Lay out these lines as a JSON list of strings, one string per line, leaving out any blank lines.

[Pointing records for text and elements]
»»
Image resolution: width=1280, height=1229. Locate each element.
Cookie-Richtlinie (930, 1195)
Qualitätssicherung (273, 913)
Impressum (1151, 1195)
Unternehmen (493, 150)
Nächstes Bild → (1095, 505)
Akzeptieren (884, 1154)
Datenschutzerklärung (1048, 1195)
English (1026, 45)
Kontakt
««
(Response to this task):
[
  "Image resolution: width=1280, height=1229. Locate each element.",
  "Cookie-Richtlinie (930, 1195)",
  "Qualitätssicherung (273, 913)",
  "Impressum (1151, 1195)",
  "Unternehmen (493, 150)",
  "Nächstes Bild → (1095, 505)",
  "Akzeptieren (884, 1154)",
  "Datenschutzerklärung (1048, 1195)",
  "English (1026, 45)",
  "Kontakt"
]